Thursday, 26 December 2013

X-Pressions How I love thee

Hi all, it's December already? The end of the year? The last 2 months have been weddings, exhibitions, Thanksgiving and hair events in America, Christmas with my family in London and a hair project with the BBC. The last year has been awesome, I can honestly say I have made a living from doing what I am passionate about. I have met some amazing people.

I've always been a "braid" kind of girl, I like my hair extensions and I rarely have weave installs. When installing braids, I only ever use X-pression hair. The packaging must say "Made in Nigeria".

Whenever I'm in Nigeria, I always go to Balogun market, your go to place for all things associated with hair in Lagos. The minute you walk into the narrow alley way, there are stall holders shouting "Is it Brazilian you want? " "Sister, check this side we have Indian" "Aunty, what do you want? Is it cream? Or weavon?"

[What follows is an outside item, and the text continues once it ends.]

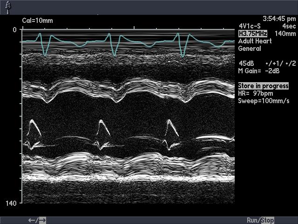
Task: Click the 45dB dynamic range value
Action: point(246,63)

A stall in Balogun Market 

The first time I had braids, I used "human hair" it cost an arm and a leg for 3 bags (enough for a full braid install), but it was worth it, what didn't I do to my "human" hair extensions? I washed, blow dried, curled and straightened that install. The disadvantage was after 8 weeks, the braids were taken down and the hair extensions thrown away (years later at a salon in Lagos I discovered people reuse their "human braiding hair"). Ever since that install, I would do my braids by myself with "human hair" extensions. I often bought colour 1, 1b and colour 2 to get this effect but braided the hair to the ends of my natural hair.

Stephanie Okereke, face of Kanekelon Hair

Whilst on holiday in Lagos a few years back, my Aunt had called some stylists to do my hair at her office, they came with a bag of hair. my Aunt brought each bag out one by one, the stylists were eager to impress "Mummy we have Amina, we have Amigos", to which my Aunt replied "Nobody uses Amigos again and , AmAmina is too harsh. Go and buy expressions and start doing this child's hair"

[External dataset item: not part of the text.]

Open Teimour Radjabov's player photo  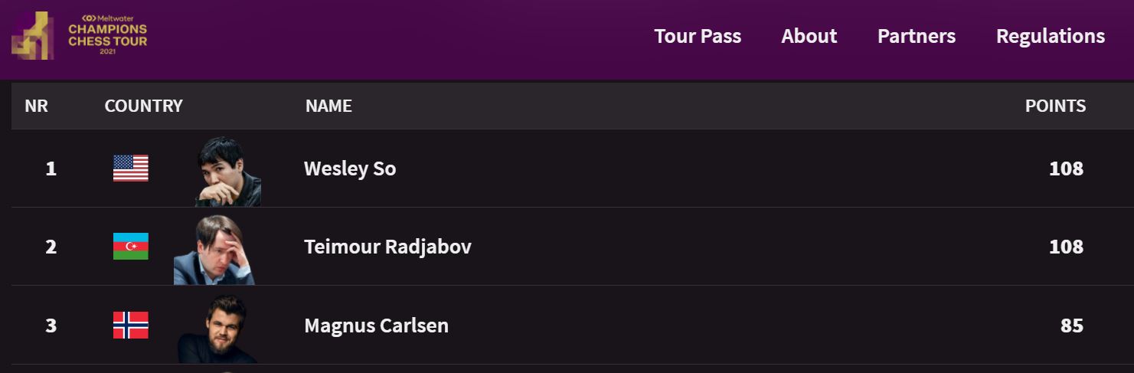[x=214, y=250]
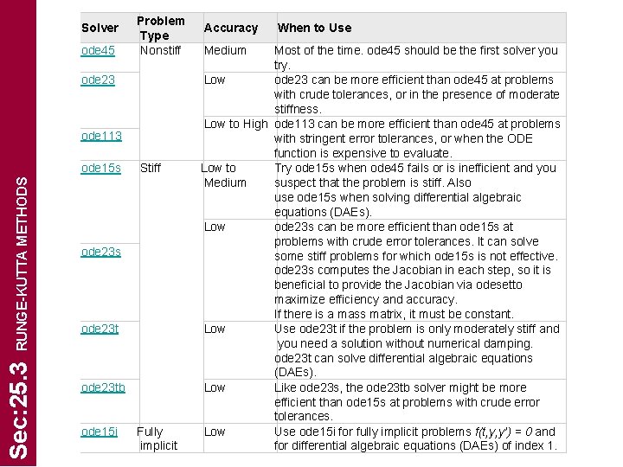The height and width of the screenshot is (467, 623).
Task: Select the Problem Type column header
Action: (x=161, y=29)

Years later as a stylist and one who has been to "learn salon work" (learn under braid experts) Expressions is the most versatile type of hair extension you can ever use.

Pick and drop, a style where the hair is braided from the roots a few inches down, in some cases a knot is tied at the end of the braid, depending on the stylist and if the client is going for a bone straight look.

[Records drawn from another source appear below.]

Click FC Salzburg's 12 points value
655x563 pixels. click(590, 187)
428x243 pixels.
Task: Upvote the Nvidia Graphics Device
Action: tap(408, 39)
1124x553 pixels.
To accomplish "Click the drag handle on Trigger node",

It can be left straight, or braided, or thread can be secured at the ends, pulled up creating a spiral shape, dipped in hot water and unraveled, for a curly look.

It can be braided a few inches down twisted (Senegalese braid method), dipped in hot water and unraveled, also referred to as "Watermelon" (not sure why)


Its can be used for cornrows or didi

Didi (inverted cornrows with Senegalese twists)

Ghana weaving

Ghana weaving, with twisted braids, and rollers used at the end for a curly effect

Ghana Didi

Ghana Didi

Tree braids also known as fishbone or African Queen, to achieve a sleek look, it can be blowdried or flat ironed on a low temperature.

Tree Braids

Curly/wavy version of treebraids

Box braids, jumbo braids, micro braids,million braids, the smaller the braid the less hair used

Box Braids

Micro braids

Tight jumbo braids in colour 35

Some of my work, regular Braids with twists at the end, colour 4, 33 and 1b were used

Jumbo braids with colour 30

My all time favourite..... Senegalese twists

Waist length, twists always look better when they are medium sized

My version of Senegalese twists

A combination of these different styles can be used to create new styles altogether

An updo consisting of Ghana weaving with Senegalese twists at the end

Yes, this was done with expressions, a well trained stylist should know how to manipulate expressions to create majority these styles.

You can create a bob, by holding the ends of the hair in a curling tong and dipping it in hot water at the same time.

On the back of each packet of X-pressions, it mentions it contains kanekalon hot water technology, which means it can be manipulated by braiding, twisting and curling then dipped in hot water. The trick is not to dip the hair into boiling hot water when the hair is braided or twisted to the ends. Let the water cool down for a minute, then dip it in quickly, use a hot damp towel for the hair near the roots, add mousse and hairspray for the the finished product. Only dip it in boiling hot water when you have manipulated the hair first by braiding or twisting, do this whilst it is dry if you want a curly/wavy look, and leave the hair for a few seconds in boiling hot water. Take it out, and squeeze it dry with a towel or an old t-shirt, this helps to hold the new curl pattern, then unravel, the twists, braids, or thread used to manipulate the X-pressions.

A lot of my African American clients swore by Kanakelon hair, until they use X-pression hair, the icing on the cake is it comes in over 50 different colours. My favourite colours to use are colour 33, colour 4, colour 1 and colour 30.